/anyway-data-science

Primary LanguageJupyter NotebookMIT LicenseMIT

ANYWAY Data Science

Welcome to ANYWAY's Data Science Team!

Our Challenge

Our current challenge is forming an automatic generator of infographics to empower and serve journalists, bloggers, public opinion leaders, community leaders etc. in the era of data journalism. The generated infographics will enhance reporting and news writing with the use of statistics. Each infographic will be created for a real-time road accident related news flash and will provide a deeper insight into the story based on historical data. This, we believe, will increase both the quantity and quality of articles dealing with road accidents, and will result in raising public awareness and creating pressure on decision makers to initiate infrastructure improvements in light of Vision Zero.

As volunteers in the Data Science team, we are responsible for coming up with the most relevant infographics in response to different road accident related news flashes. As a start, we will propose infographics based on statistical analysis and on a deep understanding of existing media coverage of the topic of road accidents.

Later on we intend to extend our reseach tools, analyze the data from more perspectives, and obtain more data resources. For example, we would like to use our road accidents clustering PoC to enrich our data analysis; obtain a great new data source for Computer Vision analysis by applying our privacy license plates blurring algorithm on videos from Shomreiy Haderech (שומרי הדרך); and use Natural Language Processing for creating automatic descriptions for infographics.

We encourage you to come up with your own research ideas, as well as discuss any comments, suggestions, corrctions, etc. :-)

About ANYWAY

ANYWAY is a volunteer based project acting under the umbrella of Data For Change that aims to reduce road accidents by:

  1. Raising public awareness of existing road hazards, thereby leading towards safer road behaviour.
  2. Collaborating with authorities in order to assist and drive them to find solutions in light of Vision Zero.
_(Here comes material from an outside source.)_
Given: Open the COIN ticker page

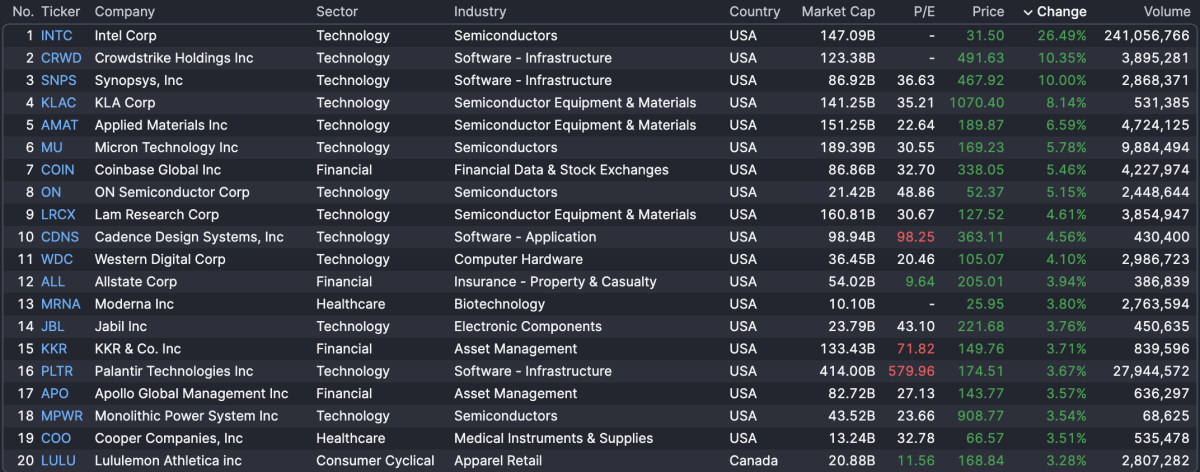Looking at the screenshot, I should tap(57, 170).
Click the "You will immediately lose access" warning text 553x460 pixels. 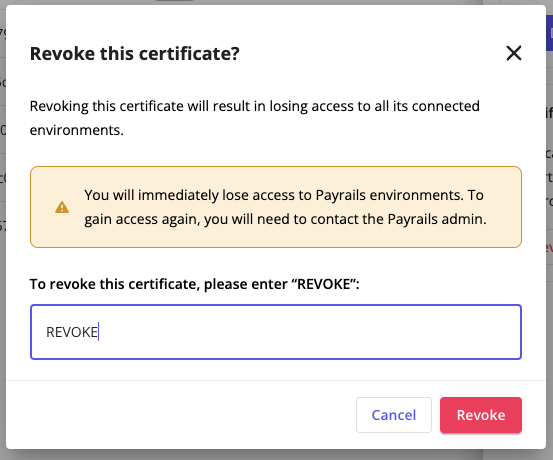point(285,207)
Such solutions will improve road infrastructure and behavioural problems in attempt to prevent road fatalities.

Please see ANYWAY's main repository to read more about our vision, collaborations and previous projects :-)

Communication:

Via Slack. Ask any member for an invite by email.
Please join channels #anyway, #anyway_data_science, #anyway_news_report and #general.

Teams and Code:

There are several teams in the Anyway project:
Front End, Back End, Data Engineering, Data Science, etc.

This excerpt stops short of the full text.